**Given passage**:

+++++

Tuesday, August 23, 2005

My 2000 Walk for Nuclear Disarmament

After participating at The Hague Appeal for Peace Conference in May 1999, I joined the "2000 Walk for Nuclear Disarmament." Around 1000 of us walked 300 kms in 10 days from the International Court of Justice in The Hague, Netherlands, to NATO Headquarters in Brussels, Belgium, to bring NATO the message of the World Court. In July 8, 1996, the World Court said, "The threat or use of nuclear weapons would generally be contrary to the rules of international humanitarian law..." In a situation where a country is breaking international law then the Nuremberg Principles take effect. It basically states that if a country is not following UN laws it is every citizen's responsibility to stop its government from breaking these laws. NATO still has thousands of nuclear missiles within its control that it should be dismantling.

We had walkers of all ages from the Netherlands, Belgium, Finland, Norway, Denmark, Sweden, Russia, Romania, Ukraine, Germany, England, Scotland, Wales, Ireland, France, Spain, Cameroon, Korea, Japan, Iran, India, Pakistan, Switzerland, Australia, Canada and the United Stated of America. As Walkers, there were Catholics, Protestants, Quakers, Hindus, Hara Krishna's, Buddhists, Muslims, Agnostic, Atheists and Non-denominationals. It was a family walk for me as I inspired my younger sister Iba and younger bother Aiban to walk with me. It was great to get their support!

The walk was organized by For Mother Earth, an organization that is run by direct democracy. All of the decisions are made by a form of consensus where everyone has an equal amount of power. When a proposal is brought before the organizational meeting called 'the circle' people either agree, disagree or block. If most people agree and no one blocks that then the proposal is passed. If most people disagree than the proposal doesn't go through, or if most people agree and one-person blocks then it still doesn't pass. This is how most decisions on the walk were made. This form of decision-making puts the responsibility on everyone, for everyone has the ability to make a change or try to improve any situation. Direct democracy is not always the easiest thing. Sometimes difficulties arise from translation problems, people not articulating their thoughts and participants of the Walk not participating in the circle because they are not used to responsibility. On a normal walking day wake up call would be at 6:30 in the morning and we would get up, put away our things and take down our tent. By 8am we would be packed and have our stuff on the luggage bus in time for breakfast. Normally we had muesli (raw oats with grain and dried fruit) with milk, soymilk or yogurt and good, European bread with jam, chocolate spread or peanut butter. Around 9:00 we had morning circle where we learned our route for the day, how far we were supposed to walk and what would happen in the evening. Then we would start walking.

The mayor of Brussels said he wanted the Walk to stop at the Brussels City limit. He also made it very hard to find a place to stay. On our last night outside of Brussels a helicopter flew high over head, then dropped and passed us about 20 feet (7 meters) off the ground. We were preparing ourselves for a police blockade in Brussels, but then the mayor said we could walk to the "Atomium," a relic left over from the 1958 World Fair. The mayor also said that we could not walk to NATO headquarters because Brussels, the city that prides itself as the capital of Europe with NATO Headquarters and European Parliament, has a ban on all political demonstrations. This ban was instated after the start of the bombing of Kosovo.

+++++

**Directions**:
**1.** Say whether each statement agrees with the walk account, answering yes or no and quoting the words of the account that decide it: (a) The walkers covered 300 kms in 10 days. (b) In the circle, a proposal passes if most people agree and one person blocks. (c) The mayor of Brussels allowed the walkers to go to NATO headquarters.
**2.** Reproduce the stretch of rows from the row containing "Mette (881, 553)" through the row containing "halo (865, 908)", both included.
The walk account and the rows that follow come from unrelated sources.

+++++

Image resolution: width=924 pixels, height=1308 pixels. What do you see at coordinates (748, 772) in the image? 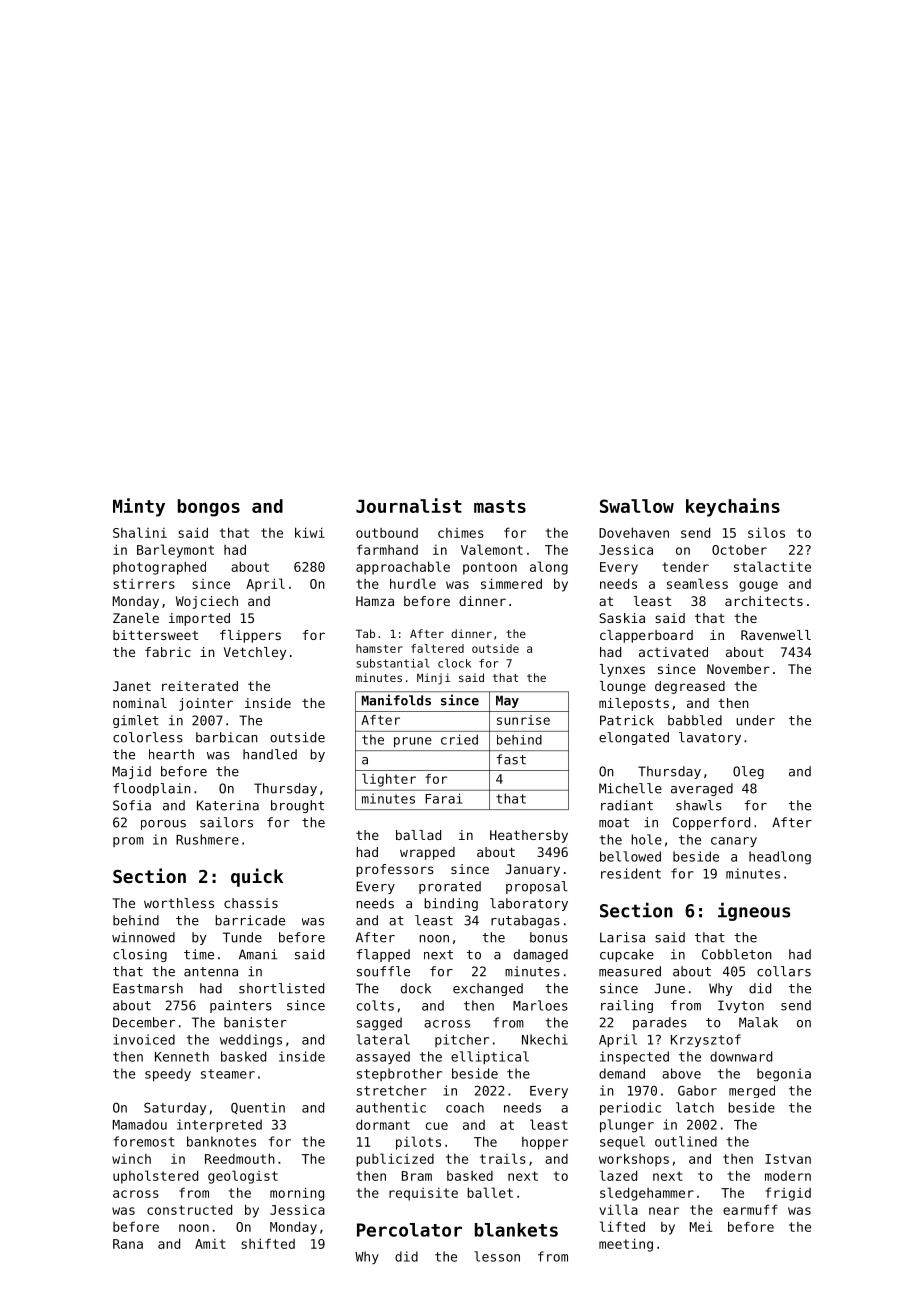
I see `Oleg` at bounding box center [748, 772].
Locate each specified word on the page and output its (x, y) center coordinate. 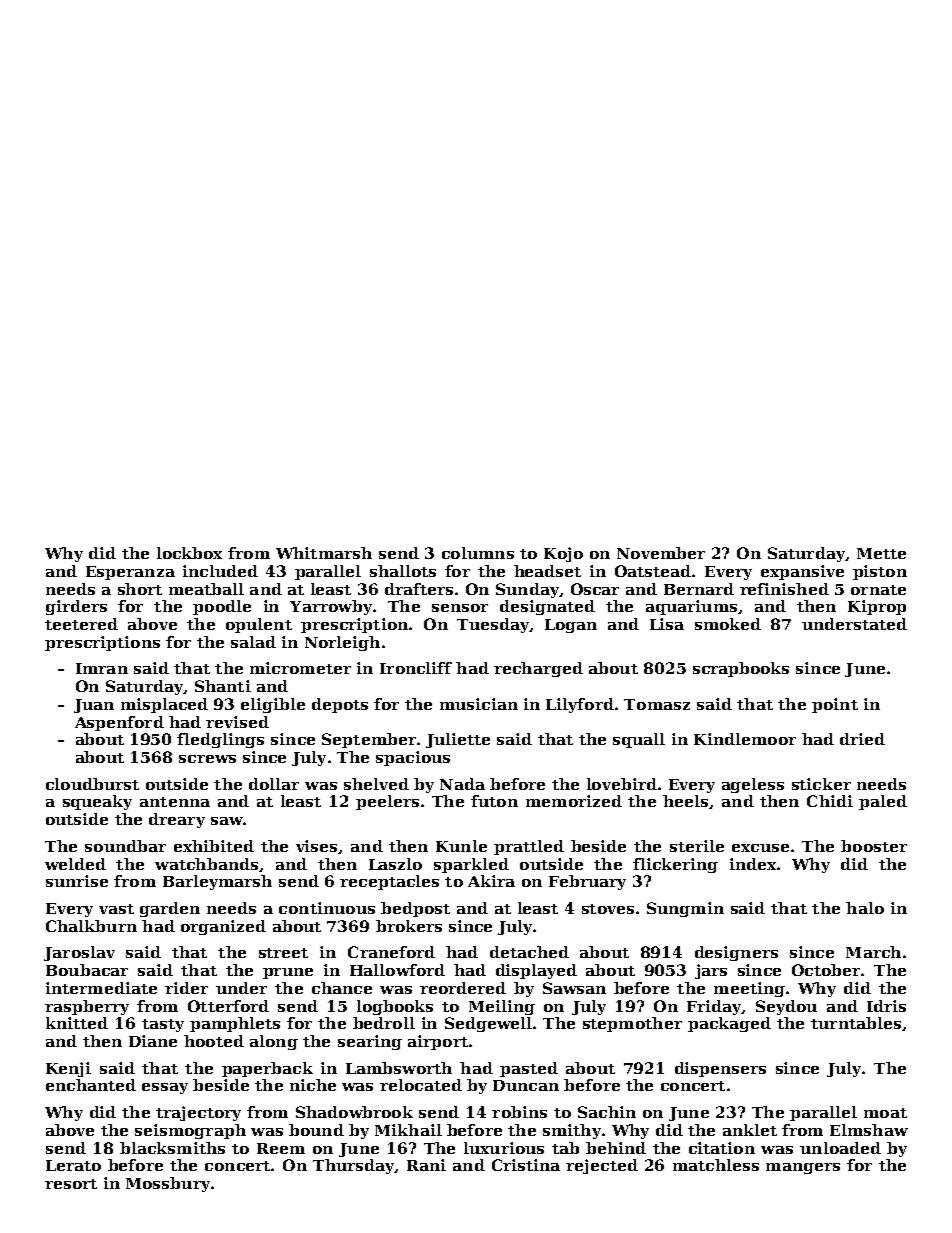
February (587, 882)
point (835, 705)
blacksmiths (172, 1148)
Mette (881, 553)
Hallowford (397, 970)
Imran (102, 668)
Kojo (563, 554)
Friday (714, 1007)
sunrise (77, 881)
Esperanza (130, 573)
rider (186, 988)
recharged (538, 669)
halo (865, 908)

+++++

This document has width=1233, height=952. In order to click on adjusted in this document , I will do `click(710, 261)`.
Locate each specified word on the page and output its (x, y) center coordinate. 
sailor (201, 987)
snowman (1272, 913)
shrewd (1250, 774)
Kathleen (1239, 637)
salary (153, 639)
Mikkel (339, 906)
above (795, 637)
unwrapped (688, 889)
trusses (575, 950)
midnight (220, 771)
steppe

+++++

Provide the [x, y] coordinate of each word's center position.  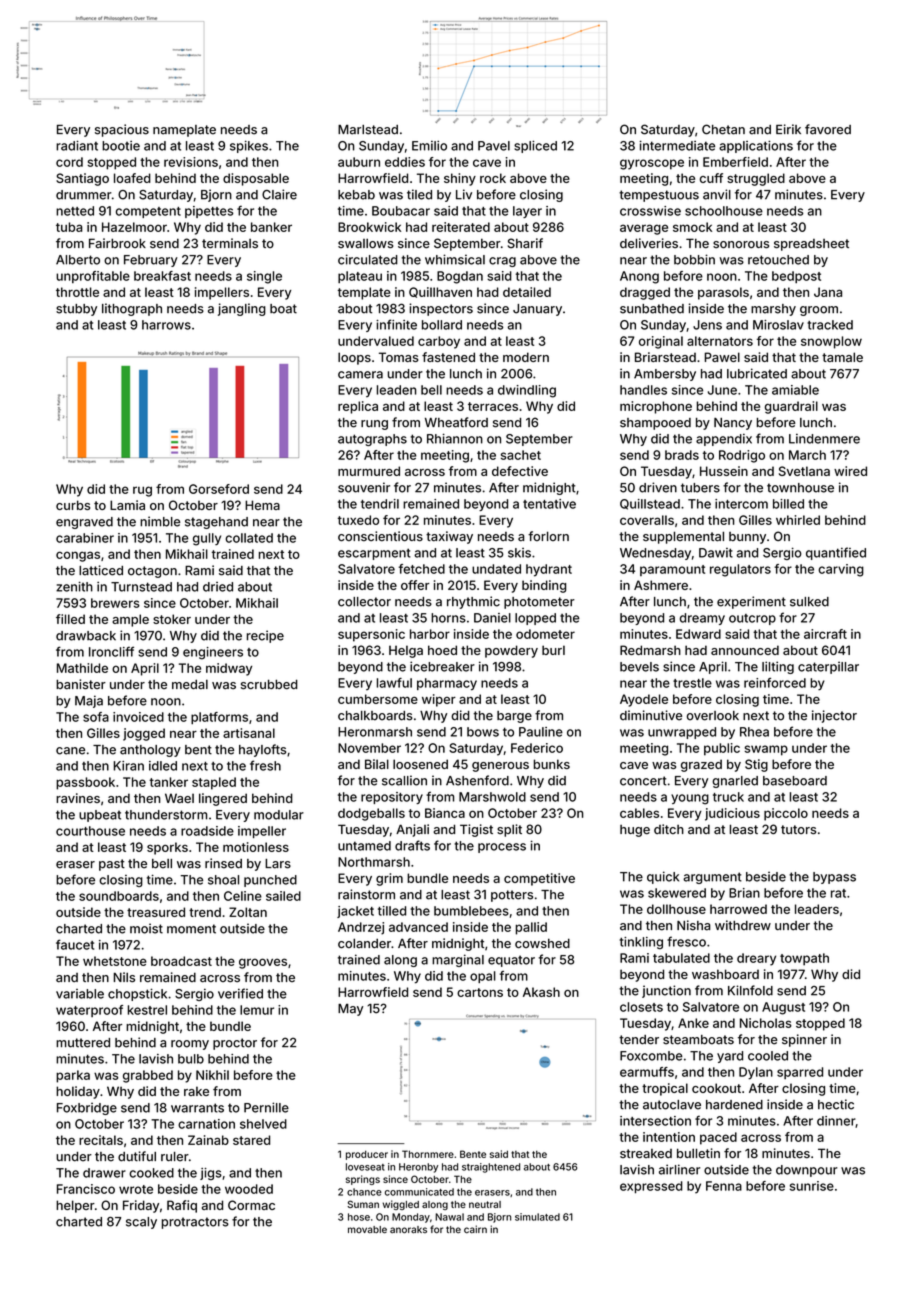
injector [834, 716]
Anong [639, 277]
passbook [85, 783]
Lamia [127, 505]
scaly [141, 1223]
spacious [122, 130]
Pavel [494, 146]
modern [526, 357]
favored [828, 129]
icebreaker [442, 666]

+++++

**Task responses**:
**1.**
(a) Yes: "Around 1000 of us walked 300 kms in 10 days"
(b) No: "if most people agree and one-person blocks then it still doesn't pass"
(c) No: "The mayor also said that we could not walk to NATO headquarters"

**2.**
Mette (881, 553)
Hallowford (397, 970)
Imran (102, 668)
Kojo (563, 554)
Friday (714, 1007)
sunrise (77, 881)
Esperanza (130, 573)
rider (186, 988)
recharged (538, 669)
halo (865, 908)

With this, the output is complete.